London's planning departments are carrying a problem that sounds almost too mundane to matter: thousands of duplicate images lodged inside development applications, clogging digital case-management systems, slowing officer reviews and adding weeks to decisions that were already running late. The Greater London Authority confirmed earlier this year that the issue had been escalated internally, and borough councils from Southwark to Haringey have begun auditing their own submission portals after recurring complaints from architects and developers about rejected or misfiled documents.
It matters now because the Starmer government has staked a significant part of its domestic programme on accelerating housing delivery. The National Planning Policy Framework revision published in December 2024 set a target of 1.5 million new homes over five years, with London expected to absorb a disproportionate share. Any friction inside the pipeline — even something as unglamorous as a duplicated site-photograph turning a 13-week statutory determination into a 20-week ordeal — has real downstream consequences for supply.

Listed records:
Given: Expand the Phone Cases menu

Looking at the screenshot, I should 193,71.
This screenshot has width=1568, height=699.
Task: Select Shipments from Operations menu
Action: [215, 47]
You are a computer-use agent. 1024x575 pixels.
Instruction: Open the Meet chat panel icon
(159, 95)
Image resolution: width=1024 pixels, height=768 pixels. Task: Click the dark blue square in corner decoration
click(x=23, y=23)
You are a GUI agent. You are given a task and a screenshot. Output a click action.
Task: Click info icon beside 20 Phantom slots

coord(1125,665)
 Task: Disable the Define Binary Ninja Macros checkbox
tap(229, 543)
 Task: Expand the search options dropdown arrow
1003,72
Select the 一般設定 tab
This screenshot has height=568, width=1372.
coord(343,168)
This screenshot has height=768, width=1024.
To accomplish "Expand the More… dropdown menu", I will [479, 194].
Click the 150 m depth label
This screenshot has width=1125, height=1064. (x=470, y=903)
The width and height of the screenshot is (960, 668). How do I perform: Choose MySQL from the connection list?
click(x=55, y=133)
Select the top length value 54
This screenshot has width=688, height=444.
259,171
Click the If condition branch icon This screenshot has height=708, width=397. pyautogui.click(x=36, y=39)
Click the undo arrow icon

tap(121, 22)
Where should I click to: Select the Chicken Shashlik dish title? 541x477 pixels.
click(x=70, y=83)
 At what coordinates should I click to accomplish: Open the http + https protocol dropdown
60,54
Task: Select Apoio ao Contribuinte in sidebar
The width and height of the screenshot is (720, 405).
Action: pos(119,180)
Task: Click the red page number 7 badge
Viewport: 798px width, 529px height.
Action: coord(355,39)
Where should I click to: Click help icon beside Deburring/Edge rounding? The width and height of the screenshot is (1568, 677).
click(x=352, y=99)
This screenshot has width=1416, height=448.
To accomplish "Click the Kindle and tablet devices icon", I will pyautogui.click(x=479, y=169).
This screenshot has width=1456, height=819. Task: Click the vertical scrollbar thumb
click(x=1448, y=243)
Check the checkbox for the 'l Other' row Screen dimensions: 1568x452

Problems to work on:
(a) In the text on London's planning departments, what housing target did the December 2024 revision of the National Planning Policy Framework set?
(b) Print everything in the text on London's planning departments from "London's planning departments" down to "or misfiled documents.".
(c) Say whether each statement agrees with the text on London's planning departments, answering yes or no and quoting the words that decide it.
(i) The Greater London Authority confirmed that the duplicate-image issue had been escalated internally.
(ii) Borough councils have begun auditing their own submission portals.
(iii) The statutory determination period the text mentions is 20 weeks.

In response:
(a) It set a target of 1.5 million new homes over five years.

(b)
London's planning departments are carrying a problem that sounds almost too mundane to matter: thousands of duplicate images lodged inside development applications, clogging digital case-management systems, slowing officer reviews and adding weeks to decisions that were already running late. The Greater London Authority confirmed earlier this year that the issue had been escalated internally, and borough councils from Southwark to Haringey have begun auditing their own submission portals after recurring complaints from architects and developers about rejected or misfiled documents.

(c)
(i) Yes: "The Greater London Authority confirmed earlier this year that the issue had been escalated internally"
(ii) Yes: "borough councils from Southwark to Haringey have begun auditing their own submission portals"
(iii) No: "turning a 13-week statutory determination into a 20-week ordeal"